Data for this task:
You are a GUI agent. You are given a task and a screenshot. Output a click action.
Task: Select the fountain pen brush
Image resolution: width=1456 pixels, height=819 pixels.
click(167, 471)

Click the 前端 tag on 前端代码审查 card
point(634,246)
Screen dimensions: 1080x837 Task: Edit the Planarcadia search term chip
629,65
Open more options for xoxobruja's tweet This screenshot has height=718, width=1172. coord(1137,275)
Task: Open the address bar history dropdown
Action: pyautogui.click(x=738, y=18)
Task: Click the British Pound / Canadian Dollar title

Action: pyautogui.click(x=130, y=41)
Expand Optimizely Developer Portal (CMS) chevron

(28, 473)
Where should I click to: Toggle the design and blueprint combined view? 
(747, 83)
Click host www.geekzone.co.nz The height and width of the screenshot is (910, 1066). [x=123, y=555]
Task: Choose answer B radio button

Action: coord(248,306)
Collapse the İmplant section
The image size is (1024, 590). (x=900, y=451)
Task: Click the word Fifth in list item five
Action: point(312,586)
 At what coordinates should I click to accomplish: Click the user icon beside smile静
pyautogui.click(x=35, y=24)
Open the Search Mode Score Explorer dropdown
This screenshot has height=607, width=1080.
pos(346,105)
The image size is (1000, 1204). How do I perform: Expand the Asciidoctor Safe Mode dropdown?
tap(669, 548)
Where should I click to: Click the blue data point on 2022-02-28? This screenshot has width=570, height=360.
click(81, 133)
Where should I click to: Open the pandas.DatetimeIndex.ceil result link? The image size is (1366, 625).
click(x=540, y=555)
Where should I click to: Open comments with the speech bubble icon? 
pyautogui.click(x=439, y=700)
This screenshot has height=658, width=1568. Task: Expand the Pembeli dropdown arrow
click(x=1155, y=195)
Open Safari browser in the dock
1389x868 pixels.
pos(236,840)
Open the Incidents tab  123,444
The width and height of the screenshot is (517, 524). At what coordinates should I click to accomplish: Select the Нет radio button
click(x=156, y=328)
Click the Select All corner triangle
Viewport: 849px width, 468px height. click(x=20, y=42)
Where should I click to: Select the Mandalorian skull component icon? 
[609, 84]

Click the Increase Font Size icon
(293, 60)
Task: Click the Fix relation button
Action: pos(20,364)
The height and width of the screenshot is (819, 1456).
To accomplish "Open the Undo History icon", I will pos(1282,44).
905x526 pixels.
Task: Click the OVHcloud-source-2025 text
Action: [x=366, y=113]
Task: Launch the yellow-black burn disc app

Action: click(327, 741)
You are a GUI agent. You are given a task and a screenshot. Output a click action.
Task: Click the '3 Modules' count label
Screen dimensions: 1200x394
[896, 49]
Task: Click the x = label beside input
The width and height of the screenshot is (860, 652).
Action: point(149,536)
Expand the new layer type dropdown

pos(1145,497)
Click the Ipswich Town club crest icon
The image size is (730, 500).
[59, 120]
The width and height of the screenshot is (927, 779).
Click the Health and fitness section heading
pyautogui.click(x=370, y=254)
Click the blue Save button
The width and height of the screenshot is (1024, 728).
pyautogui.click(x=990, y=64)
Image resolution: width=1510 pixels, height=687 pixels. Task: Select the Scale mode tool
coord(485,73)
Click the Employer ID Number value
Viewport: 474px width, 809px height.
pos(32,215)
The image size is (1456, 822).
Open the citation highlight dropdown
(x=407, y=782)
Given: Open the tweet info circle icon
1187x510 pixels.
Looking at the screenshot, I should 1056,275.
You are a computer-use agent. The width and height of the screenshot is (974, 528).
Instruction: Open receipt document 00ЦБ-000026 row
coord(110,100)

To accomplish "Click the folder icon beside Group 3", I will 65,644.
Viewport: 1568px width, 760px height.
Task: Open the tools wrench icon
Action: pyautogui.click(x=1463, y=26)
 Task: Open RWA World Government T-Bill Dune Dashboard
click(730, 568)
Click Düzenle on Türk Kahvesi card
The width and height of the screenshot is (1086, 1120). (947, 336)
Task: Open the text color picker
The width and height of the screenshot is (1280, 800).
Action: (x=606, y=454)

Task statement:
Copy out all of the data above line for line, with no changes.

Task result:
You are a GUI agent. You are given a task and a screenshot. Output a click action.
Task: Select the fountain pen brush
Image resolution: width=1456 pixels, height=819 pixels.
click(167, 471)

Click the 前端 tag on 前端代码审查 card
point(634,246)
Screen dimensions: 1080x837 Task: Edit the Planarcadia search term chip
629,65
Open more options for xoxobruja's tweet This screenshot has height=718, width=1172. coord(1137,275)
Task: Open the address bar history dropdown
Action: pyautogui.click(x=738, y=18)
Task: Click the British Pound / Canadian Dollar title

Action: pyautogui.click(x=130, y=41)
Expand Optimizely Developer Portal (CMS) chevron

(28, 473)
Where should I click to: Toggle the design and blueprint combined view? 
(747, 83)
Click host www.geekzone.co.nz The height and width of the screenshot is (910, 1066). [x=123, y=555]
Task: Choose answer B radio button

Action: coord(248,306)
Collapse the İmplant section
The image size is (1024, 590). (x=900, y=451)
Task: Click the word Fifth in list item five
Action: point(312,586)
 At what coordinates should I click to accomplish: Click the user icon beside smile静
pyautogui.click(x=35, y=24)
Open the Search Mode Score Explorer dropdown
This screenshot has height=607, width=1080.
pos(346,105)
The image size is (1000, 1204). How do I perform: Expand the Asciidoctor Safe Mode dropdown?
tap(669, 548)
Where should I click to: Click the blue data point on 2022-02-28? This screenshot has width=570, height=360.
click(81, 133)
Where should I click to: Open the pandas.DatetimeIndex.ceil result link? The image size is (1366, 625).
click(x=540, y=555)
Where should I click to: Open comments with the speech bubble icon? 
pyautogui.click(x=439, y=700)
This screenshot has height=658, width=1568. Task: Expand the Pembeli dropdown arrow
click(x=1155, y=195)
Open Safari browser in the dock
1389x868 pixels.
pos(236,840)
Open the Incidents tab  123,444
The width and height of the screenshot is (517, 524). At what coordinates should I click to accomplish: Select the Нет radio button
click(x=156, y=328)
Click the Select All corner triangle
Viewport: 849px width, 468px height. click(x=20, y=42)
Where should I click to: Select the Mandalorian skull component icon? 
[609, 84]

Click the Increase Font Size icon
(293, 60)
Task: Click the Fix relation button
Action: pos(20,364)
The height and width of the screenshot is (819, 1456).
To accomplish "Open the Undo History icon", I will pos(1282,44).
905x526 pixels.
Task: Click the OVHcloud-source-2025 text
Action: [x=366, y=113]
Task: Launch the yellow-black burn disc app

Action: click(327, 741)
You are a GUI agent. You are given a task and a screenshot. Output a click action.
Task: Click the '3 Modules' count label
Screen dimensions: 1200x394
[896, 49]
Task: Click the x = label beside input
The width and height of the screenshot is (860, 652).
Action: point(149,536)
Expand the new layer type dropdown

pos(1145,497)
Click the Ipswich Town club crest icon
The image size is (730, 500).
[59, 120]
The width and height of the screenshot is (927, 779).
Click the Health and fitness section heading
pyautogui.click(x=370, y=254)
Click the blue Save button
The width and height of the screenshot is (1024, 728).
pyautogui.click(x=990, y=64)
Image resolution: width=1510 pixels, height=687 pixels. Task: Select the Scale mode tool
coord(485,73)
Click the Employer ID Number value
Viewport: 474px width, 809px height.
pos(32,215)
The image size is (1456, 822).
Open the citation highlight dropdown
(x=407, y=782)
Given: Open the tweet info circle icon
1187x510 pixels.
Looking at the screenshot, I should 1056,275.
You are a computer-use agent. The width and height of the screenshot is (974, 528).
Instruction: Open receipt document 00ЦБ-000026 row
coord(110,100)

To accomplish "Click the folder icon beside Group 3", I will 65,644.
Viewport: 1568px width, 760px height.
Task: Open the tools wrench icon
Action: pyautogui.click(x=1463, y=26)
 Task: Open RWA World Government T-Bill Dune Dashboard
click(730, 568)
Click Düzenle on Türk Kahvesi card
The width and height of the screenshot is (1086, 1120). (947, 336)
Task: Open the text color picker
The width and height of the screenshot is (1280, 800).
Action: (x=606, y=454)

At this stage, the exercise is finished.